YOUR TASK: Search the listing for the string "pixel". Copy every line that has it.

SUPPLIED DATA:
◇ ◇ ◇ ◇ ◇

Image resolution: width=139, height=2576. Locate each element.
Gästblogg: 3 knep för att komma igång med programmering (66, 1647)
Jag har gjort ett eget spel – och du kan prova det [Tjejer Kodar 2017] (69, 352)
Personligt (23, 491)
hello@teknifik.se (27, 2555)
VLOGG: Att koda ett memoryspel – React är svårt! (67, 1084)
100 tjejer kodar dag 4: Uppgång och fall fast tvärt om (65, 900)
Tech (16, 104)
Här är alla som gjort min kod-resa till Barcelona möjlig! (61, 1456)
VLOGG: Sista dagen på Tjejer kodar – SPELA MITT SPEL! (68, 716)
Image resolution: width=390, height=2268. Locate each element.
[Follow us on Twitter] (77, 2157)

◇ ◇ ◇ ◇ ◇

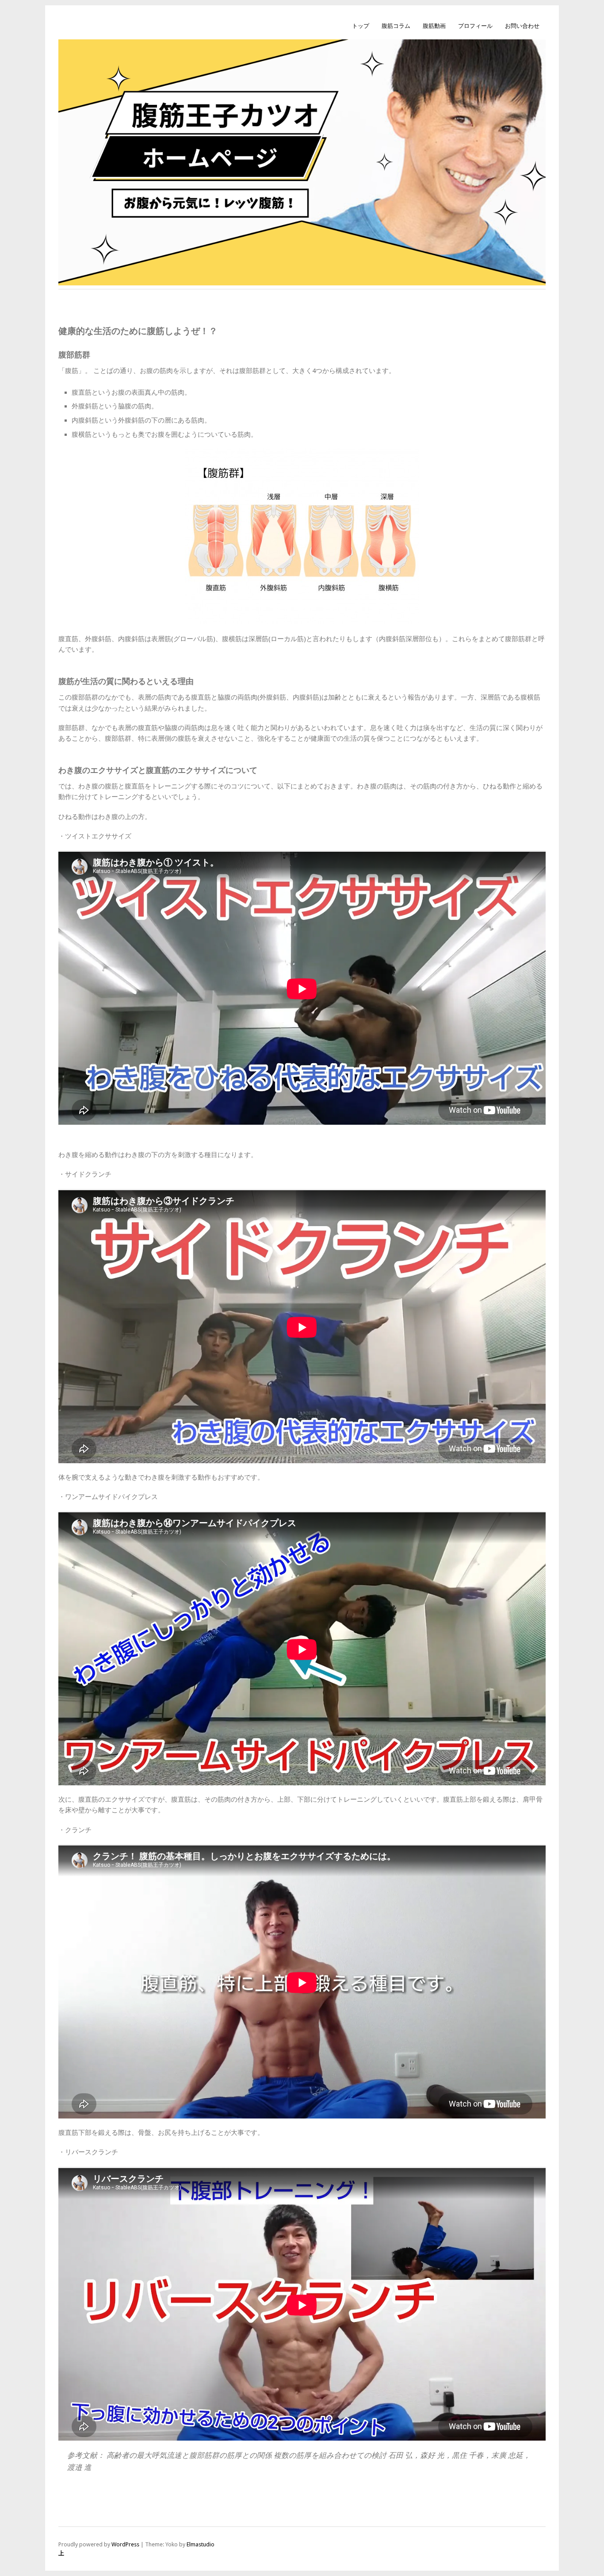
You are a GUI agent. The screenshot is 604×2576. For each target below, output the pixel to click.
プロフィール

◇ ◇ ◇ ◇ ◇

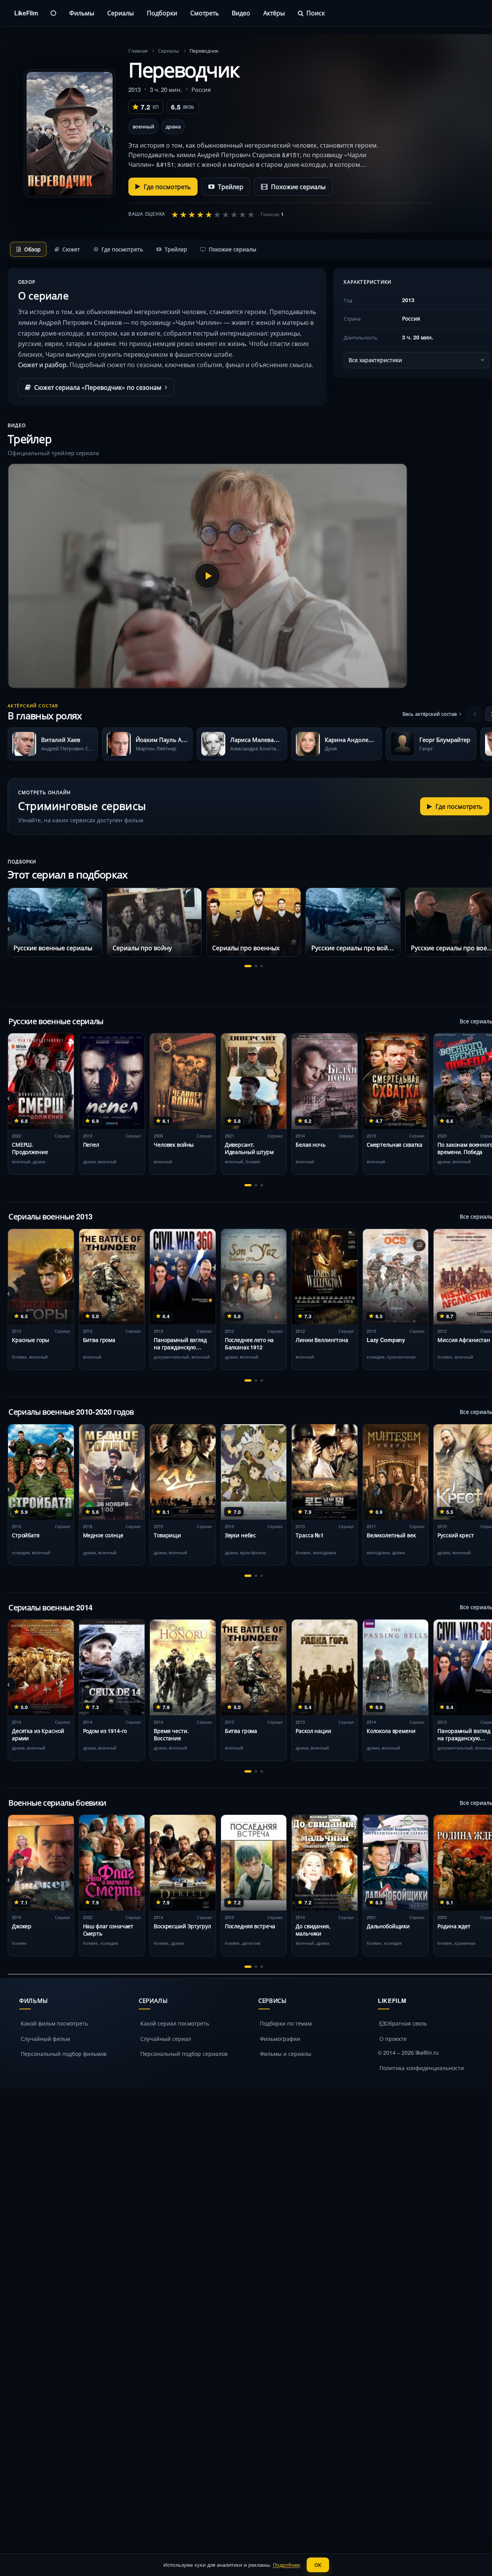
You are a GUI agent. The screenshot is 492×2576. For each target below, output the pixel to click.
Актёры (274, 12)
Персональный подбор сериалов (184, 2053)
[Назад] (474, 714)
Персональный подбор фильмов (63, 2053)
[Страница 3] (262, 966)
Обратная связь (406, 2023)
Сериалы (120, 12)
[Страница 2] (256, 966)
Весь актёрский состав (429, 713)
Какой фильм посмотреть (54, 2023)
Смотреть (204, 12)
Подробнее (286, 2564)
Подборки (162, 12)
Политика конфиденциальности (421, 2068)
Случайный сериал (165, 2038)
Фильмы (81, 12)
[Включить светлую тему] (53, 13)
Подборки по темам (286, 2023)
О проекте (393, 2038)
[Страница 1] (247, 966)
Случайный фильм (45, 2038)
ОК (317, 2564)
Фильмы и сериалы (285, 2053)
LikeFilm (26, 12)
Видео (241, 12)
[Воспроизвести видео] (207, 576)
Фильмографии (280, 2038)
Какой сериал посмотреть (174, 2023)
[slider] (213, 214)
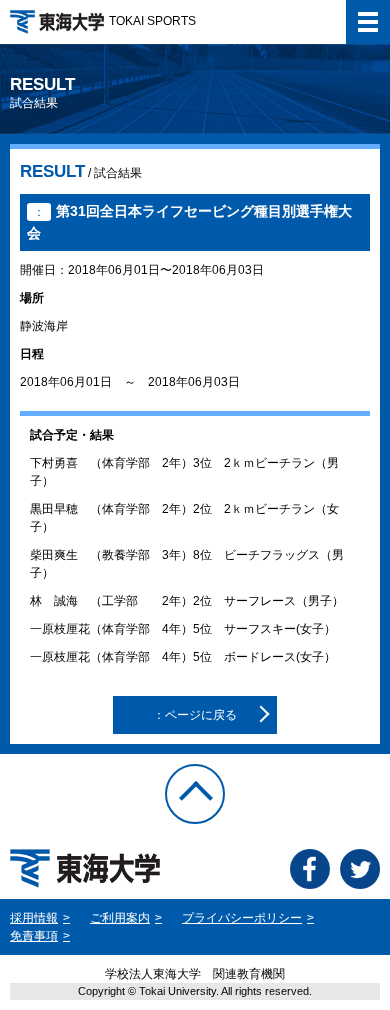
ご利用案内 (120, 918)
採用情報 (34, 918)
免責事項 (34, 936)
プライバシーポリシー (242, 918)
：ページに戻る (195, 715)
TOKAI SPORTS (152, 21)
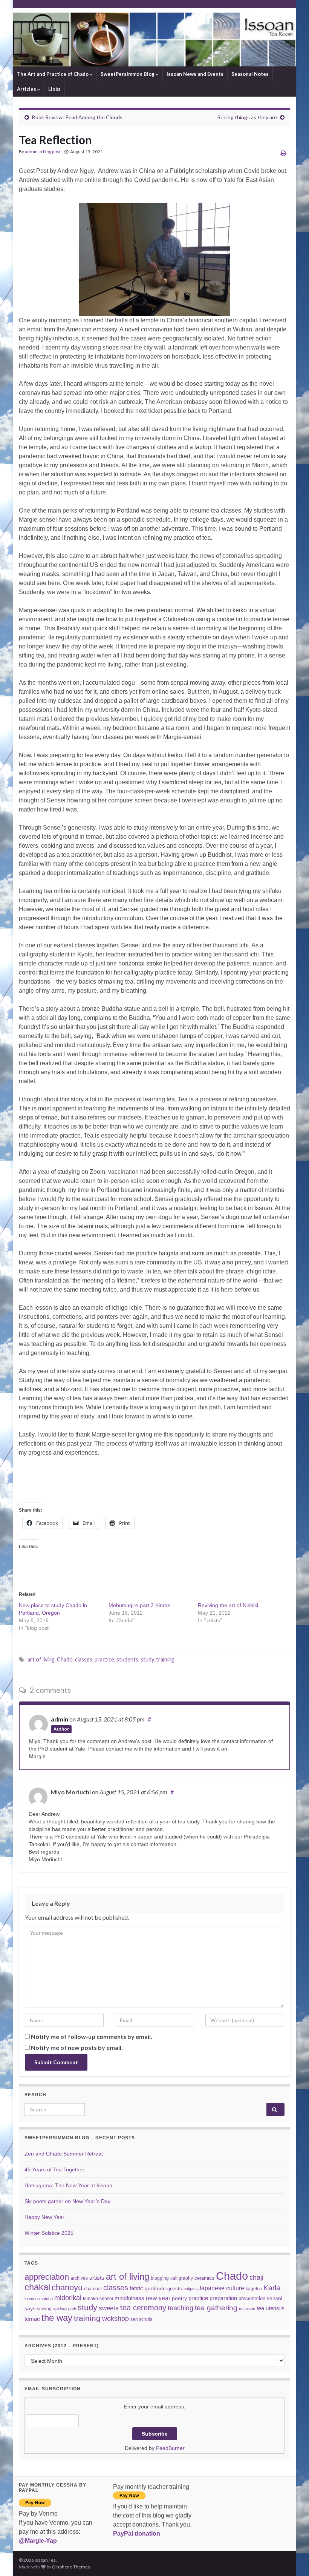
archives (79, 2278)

◇ ◇ ◇ ◇ ◇

REPLY:
You are a GUI agent. The screenshot is 604×2576. For each target below, output the pixel to click.
You are a GUI agent. The screenshot is 492×2576. For each target below, output the pixel to click.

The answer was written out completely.